Menschen mit Behinderung endlich im Pressekodex aufgenommen
Im Rahmen des derzeit diskutierten Antidiskriminierungsgesetzes hat der Deutsche Presserat im März 2005 eine Änderung seines Kodex beschlossen. Auch Menschen mit Behinderungen werden nun ausdrücklich im Deutschen Pressekodex berücksichtigt.
Bislang war nur eine Antidiskriminierungsregel auf Grund des Geschlechts, der Zugehörigkeit zu einer rassischen, ethnischen, religiösen, sozialen oder nationalen Gruppe vorgesehen. Der ab sofort geltende Passus schließt auch Menschen mit Behinderungen ausdrücklich ein.
Da sich die im Pressekodex enthaltene Antidiskriminierungsregel an den Artikel 3 des Grundgesetzes anlehnt, wo behinderte Menschen seit 1994 Berücksichtigung finden, ist die jetzt vollzogene Änderung nur als konsequent zu bezeichnen.

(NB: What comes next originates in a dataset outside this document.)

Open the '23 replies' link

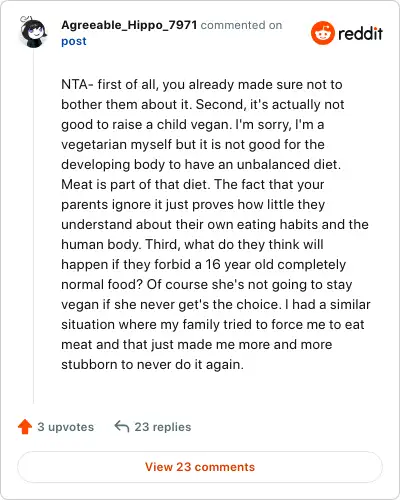click(163, 427)
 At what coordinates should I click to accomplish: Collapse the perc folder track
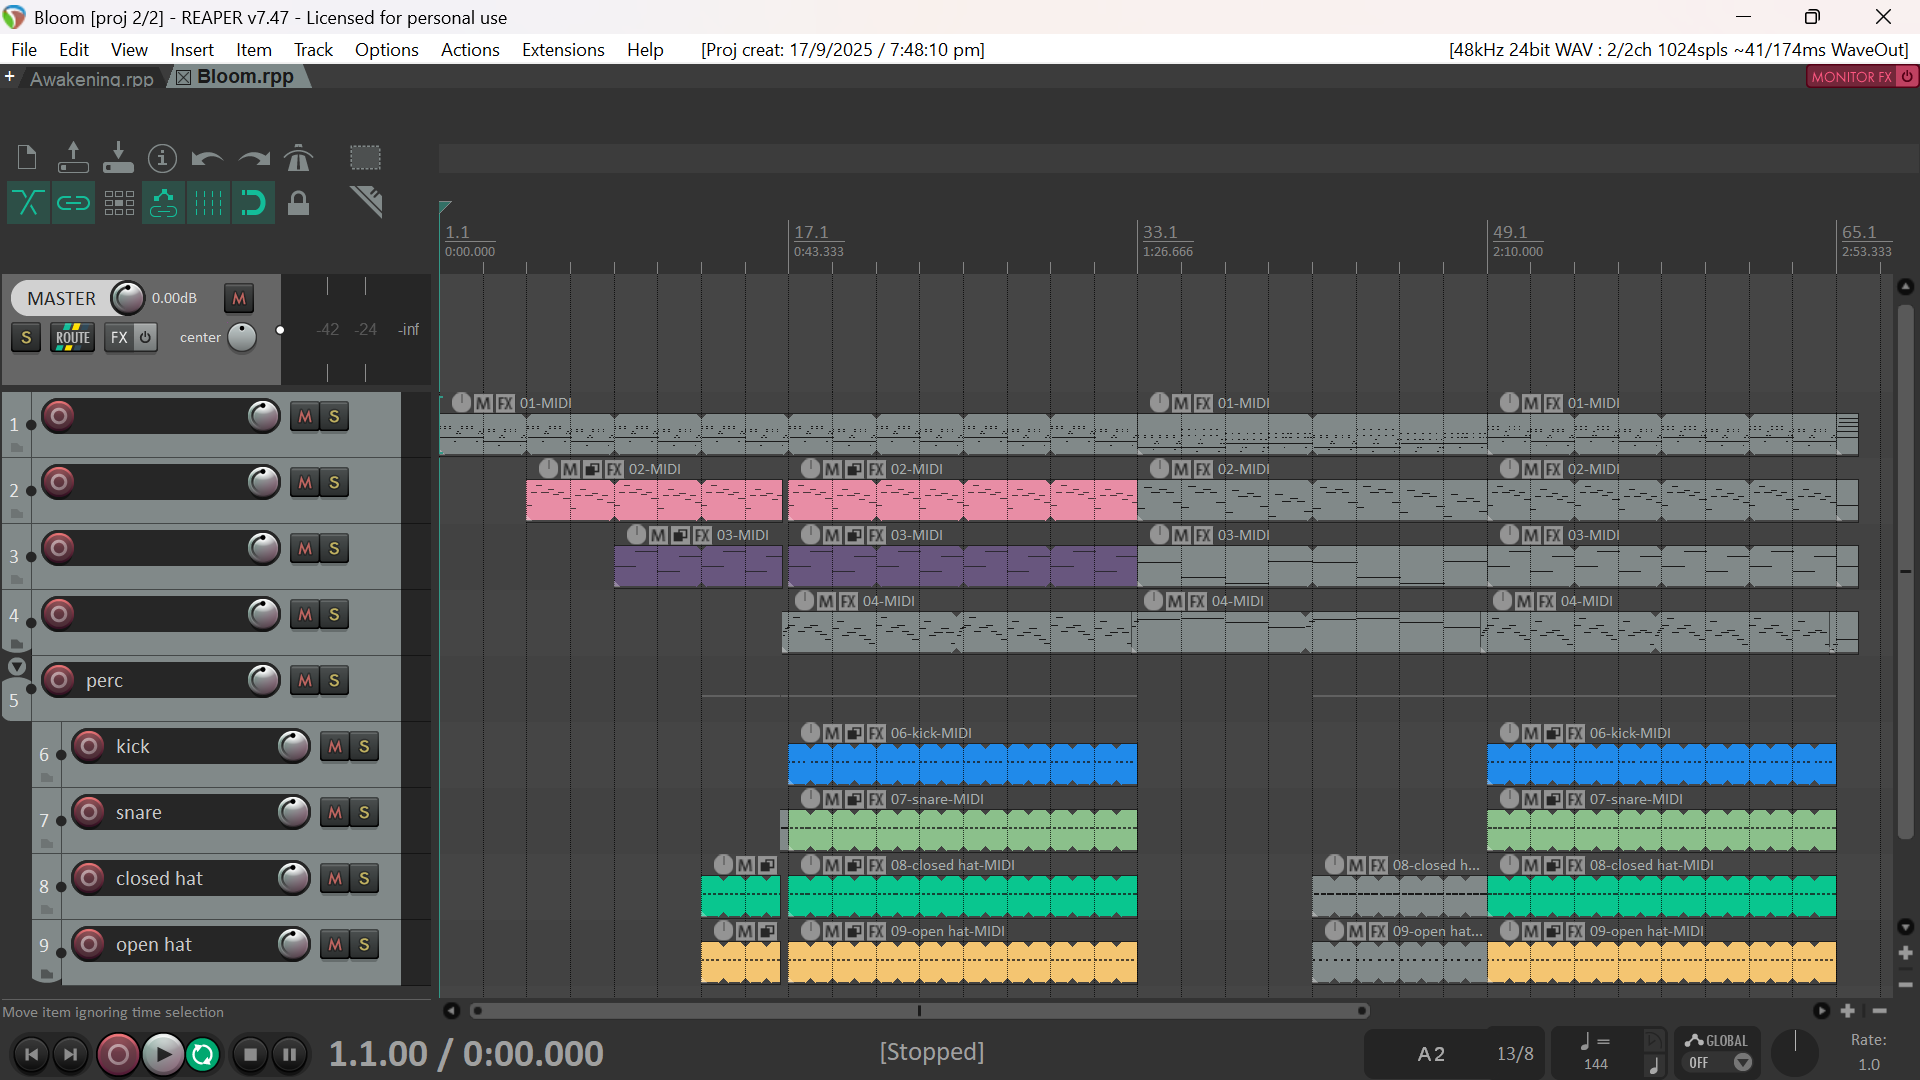[x=17, y=667]
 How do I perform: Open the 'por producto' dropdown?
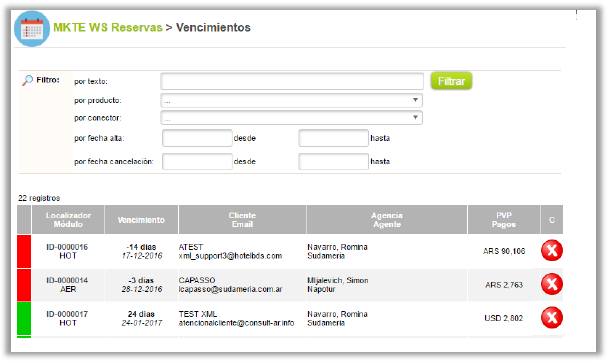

Der Presserat betont durch diese Änderung die Bedeutung der Medien im Prozess der Gleichstellung behinderter Menschen in Deutschland. Nun muss beobachtet werden, ob behinderte Menschen das ihnen zur Verfügung stehende Instrument nutzen werden, um in berechtigten Fällen auf Diskriminierungen hinzuweisen.